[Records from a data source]
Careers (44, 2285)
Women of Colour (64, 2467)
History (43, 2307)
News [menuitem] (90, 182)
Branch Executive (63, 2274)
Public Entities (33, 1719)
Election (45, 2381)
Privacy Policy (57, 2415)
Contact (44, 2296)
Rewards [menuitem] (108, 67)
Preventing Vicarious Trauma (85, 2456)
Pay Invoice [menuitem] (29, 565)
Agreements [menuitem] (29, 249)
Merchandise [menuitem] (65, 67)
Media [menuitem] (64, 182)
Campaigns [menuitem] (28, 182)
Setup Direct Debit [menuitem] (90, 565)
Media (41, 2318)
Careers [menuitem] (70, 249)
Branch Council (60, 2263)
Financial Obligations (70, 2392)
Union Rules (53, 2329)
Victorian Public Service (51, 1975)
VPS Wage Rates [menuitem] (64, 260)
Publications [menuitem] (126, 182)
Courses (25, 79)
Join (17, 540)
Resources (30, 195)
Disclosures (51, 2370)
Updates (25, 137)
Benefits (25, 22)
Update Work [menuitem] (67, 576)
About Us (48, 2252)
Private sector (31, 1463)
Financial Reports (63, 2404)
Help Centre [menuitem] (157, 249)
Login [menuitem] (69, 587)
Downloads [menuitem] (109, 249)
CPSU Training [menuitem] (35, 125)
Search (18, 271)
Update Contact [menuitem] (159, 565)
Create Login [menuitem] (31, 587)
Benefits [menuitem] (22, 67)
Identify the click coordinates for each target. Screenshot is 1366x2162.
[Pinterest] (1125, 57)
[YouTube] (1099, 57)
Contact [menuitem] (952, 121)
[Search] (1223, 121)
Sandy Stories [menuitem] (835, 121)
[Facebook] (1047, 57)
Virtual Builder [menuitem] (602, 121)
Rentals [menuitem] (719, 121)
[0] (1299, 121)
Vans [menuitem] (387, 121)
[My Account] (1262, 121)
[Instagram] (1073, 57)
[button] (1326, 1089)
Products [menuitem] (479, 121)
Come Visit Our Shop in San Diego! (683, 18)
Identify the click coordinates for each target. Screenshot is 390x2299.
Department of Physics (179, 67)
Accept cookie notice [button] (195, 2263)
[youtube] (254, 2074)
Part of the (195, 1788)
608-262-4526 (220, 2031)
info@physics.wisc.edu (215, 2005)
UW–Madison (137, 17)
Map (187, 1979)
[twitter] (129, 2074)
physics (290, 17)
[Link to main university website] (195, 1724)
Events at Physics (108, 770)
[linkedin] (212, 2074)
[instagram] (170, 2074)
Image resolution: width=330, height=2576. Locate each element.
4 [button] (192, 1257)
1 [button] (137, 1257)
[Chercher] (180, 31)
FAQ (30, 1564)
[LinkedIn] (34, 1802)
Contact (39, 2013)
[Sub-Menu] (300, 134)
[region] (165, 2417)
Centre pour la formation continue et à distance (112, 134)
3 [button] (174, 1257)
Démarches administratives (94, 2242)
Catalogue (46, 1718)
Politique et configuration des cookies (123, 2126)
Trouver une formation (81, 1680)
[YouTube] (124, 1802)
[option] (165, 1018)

Assignment :: Give back the data above, repeating every record exactly.

Result for this exercise ::
Careers (44, 2285)
Women of Colour (64, 2467)
History (43, 2307)
News [menuitem] (90, 182)
Branch Executive (63, 2274)
Public Entities (33, 1719)
Election (45, 2381)
Privacy Policy (57, 2415)
Contact (44, 2296)
Rewards [menuitem] (108, 67)
Preventing Vicarious Trauma (85, 2456)
Pay Invoice [menuitem] (29, 565)
Agreements [menuitem] (29, 249)
Merchandise [menuitem] (65, 67)
Media [menuitem] (64, 182)
Campaigns [menuitem] (28, 182)
Setup Direct Debit [menuitem] (90, 565)
Media (41, 2318)
Careers [menuitem] (70, 249)
Branch Council (60, 2263)
Financial Obligations (70, 2392)
Union Rules (53, 2329)
Victorian Public Service (51, 1975)
VPS Wage Rates [menuitem] (64, 260)
Publications [menuitem] (126, 182)
Courses (25, 79)
Join (17, 540)
Resources (30, 195)
Disclosures (51, 2370)
Updates (25, 137)
Benefits (25, 22)
Update Work [menuitem] (67, 576)
About Us (48, 2252)
Private sector (31, 1463)
Financial Reports (63, 2404)
Help Centre [menuitem] (157, 249)
Login [menuitem] (69, 587)
Downloads [menuitem] (109, 249)
CPSU Training [menuitem] (35, 125)
Search (18, 271)
Update Contact [menuitem] (159, 565)
Create Login [menuitem] (31, 587)
Benefits [menuitem] (22, 67)
Identify the click coordinates for each target. Screenshot is 1366x2162.
[Pinterest] (1125, 57)
[YouTube] (1099, 57)
Contact [menuitem] (952, 121)
[Search] (1223, 121)
Sandy Stories [menuitem] (835, 121)
[Facebook] (1047, 57)
Virtual Builder [menuitem] (602, 121)
Rentals [menuitem] (719, 121)
[0] (1299, 121)
Vans [menuitem] (387, 121)
[My Account] (1262, 121)
[Instagram] (1073, 57)
[button] (1326, 1089)
Products [menuitem] (479, 121)
Come Visit Our Shop in San Diego! (683, 18)
Identify the click coordinates for each target. Screenshot is 390x2299.
Department of Physics (179, 67)
Accept cookie notice [button] (195, 2263)
[youtube] (254, 2074)
Part of the (195, 1788)
608-262-4526 (220, 2031)
info@physics.wisc.edu (215, 2005)
UW–Madison (137, 17)
Map (187, 1979)
[twitter] (129, 2074)
physics (290, 17)
[Link to main university website] (195, 1724)
Events at Physics (108, 770)
[linkedin] (212, 2074)
[instagram] (170, 2074)
Image resolution: width=330, height=2576. Locate each element.
4 [button] (192, 1257)
1 [button] (137, 1257)
[Chercher] (180, 31)
FAQ (30, 1564)
[LinkedIn] (34, 1802)
Contact (39, 2013)
[Sub-Menu] (300, 134)
[region] (165, 2417)
Centre pour la formation continue et à distance (112, 134)
3 [button] (174, 1257)
Démarches administratives (94, 2242)
Catalogue (46, 1718)
Politique et configuration des cookies (123, 2126)
Trouver une formation (81, 1680)
[YouTube] (124, 1802)
[option] (165, 1018)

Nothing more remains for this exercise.